*** TEXTE PROPOSÉ

Afin de décongestionner et sécuriser les centres-villes de Jargeau et Saint-Denis-de-l’Hôtel, une déviation de
14,7 kilomètres, à deux voies de circulation, est en cours de construction et ouvrira en 2025. Ces travaux donnent lieu à
la création d’un nouveau pont en amont de l’agglomération d’Orléans qui permettra de franchir la Loire. Construit dans
un environnement géologique délicat, il nécessite 54 pieux de fondations de diamètre 1 400 mm qui sont réalisés à l’abri
d’un tubage métallique sur les horizons les plus fracturés, et par l’utilisation d’une gaine en polyamide dans les horizons
moyennement fracturés.
Le maître d’ouvrage, le conseil départemental du Loiret, a attribué le marché de ce franchissement sur une longueur de 4 180 m à un groupement dont la conception est confiée à Strates, SCE, Secoa et Fondasol ; la réalisation est assurée par Baudin Châteauneuf (mandataire), Charier et Spie batignolles
fondations.
Les travaux s’articulent donc autour de cet ouvrage d’art d’une longueur de 570 m. Ce dernier est composé d’un tablier mixte en caisson avec des travées principales de 115 m, reposant sur 7 piles construites dans le lit mineur de la Loire et fondées chacune sur 6 pieux de diamètre 1 400 mm ; d’un ouvrage de décharge situé dans le lit endigué de la Loire. Cet ouvrage, d’une longueur de 75 m, est constitué de poutres en béton précontraint, reposant sur 4 piles fondées sur des pieux de diamètre 1
400 mm ; et d’importants mouvements de terre, permettant de connecter les ouvrages, en particulier le franchissement de la levée de la Loire, de rétablir la continuité paysagère et d’orienter les eaux du fleuve en cas de crue.
CONTEXTE HYDROGÉOLOGIQUE ET RISQUE GÉOTECHNIQUE
Les pieux des ouvrages sont situés dans les lits majeurs et mineurs de la Loire.
Les formations géologiques traversées sont les alluvions de la Loire sur une épaisseur de 2 à 10 m, les calcaires de Pithiviers d’une épaisseur de 15 à 20 m et dont la particularité est d’être
vacuolaires, la molasse du Gâtinais sur une épaisseur de 5 m et le calcaire d’Etampes.
Ce contexte de calcaire karstifié est sensible pour les fondations des ouvrages, puisqu’il peut être à l’origine de l’apparition de fontis profonds et de grands diamètres, générés par des processus de
rupture du toit calcaire ou par suffosion. Ainsi plus de 100 sondages quadrillent les 7 appuis du viaduc, pour une longueur totale de près de 4 km de forages.
En rive gauche, une cinquantaine de sondages géotechniques quadrillent les 4 futurs appuis de l’ouvrage de décharge. Ces différentes investigations complètent la campagne géotechnique de la phase G2 AVP réalisée par le BRGM en rive gauche, qui se caractérise notamment par les résultats d’une centaine d’essais au pénétromètre statique ainsi que le résultat des investigations hydrogéotechniques et géophysiques pointues (article du BRGM à découvrir en page 108).

******

__EXERCICES PROPOSÉS__.
1. Répondez aux questions suivantes à l'aide du texte sur le franchissement de la Loire.
(a) Quelle est la longueur de la déviation en construction, et combien de voies de circulation comptera-t-elle ?
(b) Quelle collectivité est le maître d'ouvrage ?
(c) Combien de sondages quadrillent les 7 appuis du viaduc, et pour quelle longueur totale de forages ?
2. Dans le texte sur le franchissement de la Loire, réécrivez sous forme de liste le paragraphe commençant par « Les travaux s'articulent donc autour de cet ouvrage d'art » en conservant ses informations principales.
3. Reprenez le texte sur le franchissement de la Loire à la suite de sa dernière phrase et poursuivez-en la rédaction.

*** DONNÉES FOURNIES

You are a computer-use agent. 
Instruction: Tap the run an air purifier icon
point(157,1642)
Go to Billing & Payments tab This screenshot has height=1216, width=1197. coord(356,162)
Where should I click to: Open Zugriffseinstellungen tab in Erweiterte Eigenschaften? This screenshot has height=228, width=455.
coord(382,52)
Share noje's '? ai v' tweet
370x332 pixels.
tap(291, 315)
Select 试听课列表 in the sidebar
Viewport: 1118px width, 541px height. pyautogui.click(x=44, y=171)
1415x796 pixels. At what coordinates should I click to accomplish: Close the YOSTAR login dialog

******

__CORRIGÉ DES EXERCICES__.
1.
(a) La déviation mesure 14,7 kilomètres et comptera deux voies de circulation.
(b) Le maître d'ouvrage est le conseil départemental du Loiret.
(c) Plus de 100 sondages quadrillent les 7 appuis du viaduc, pour une longueur totale de près de 4 km de forages.

2.
- Ouvrage d'art de 570 m : tablier mixte en caisson, travées principales de 115 m, 7 piles construites dans le lit mineur de la Loire, chacune fondée sur 6 pieux de diamètre 1 400 mm.
- Ouvrage de décharge de 75 m, situé dans le lit endigué de la Loire : poutres en béton précontraint reposant sur 4 piles fondées sur des pieux de diamètre 1 400 mm.
- Importants mouvements de terre : connexion des ouvrages (en particulier le franchissement de la levée de la Loire), rétablissement de la continuité paysagère et orientation des eaux du fleuve en cas de crue.

3.
ÉTUDES DE CONCEPTION DES FONDATIONS
Selon les résultats des travaux des investigations géotechniques et au vu de l’imprévisibilité de l’occurrence karstique à l’échelle de l’ouvrage, la solution de fondations sur pieux pour l’ensemble
des appuis a été retenue dans les études de conception et de prédimensionnement menées par Fondasol. Les appuis seront fondés sur des pieux de 1 400 mm de diamètre et ancrés dans les calcaires sains (de Pithiviers) au-delà de tout niveau karstique identifié dans les sondages.
Le premier défi à relever est d’accéder à chaque appui afin de réaliser les pieux, les semelles et les piles, tout en limitant entre autres l’impact sur l’écosystème.
Ainsi deux estacades de 250 m de longueur et d’une largeur de 7,80 m sont construites dans le lit mineur du fleuve depuis chaque rive, parallèlement au futur pont.
Ces estacades sont fondées sur 52 tubes de diamètre 813 mm, vibrofoncés et battus, ancrés dans le calcaire de Pithiviers. L’alignement et la régularité des espacements entre tubes est assuré par l’utilisation d’un guide tiroir. Au droit de chaque appui du futur pont, des antennes secondaires sont édifiées via la mise en fiche de 6 tubes de diamètre 914 mm. Des batardeaux de 7 x 11,5 m sont réalisés à l’aide de rideaux de palplanches AU18, soutenus par des liernes de type HEB550 et équilibré hydrauliquement par un bouchon immergé en béton d’une épaisseur de 2 m. Ils permettent de réaliser les phases de recépage des pieux.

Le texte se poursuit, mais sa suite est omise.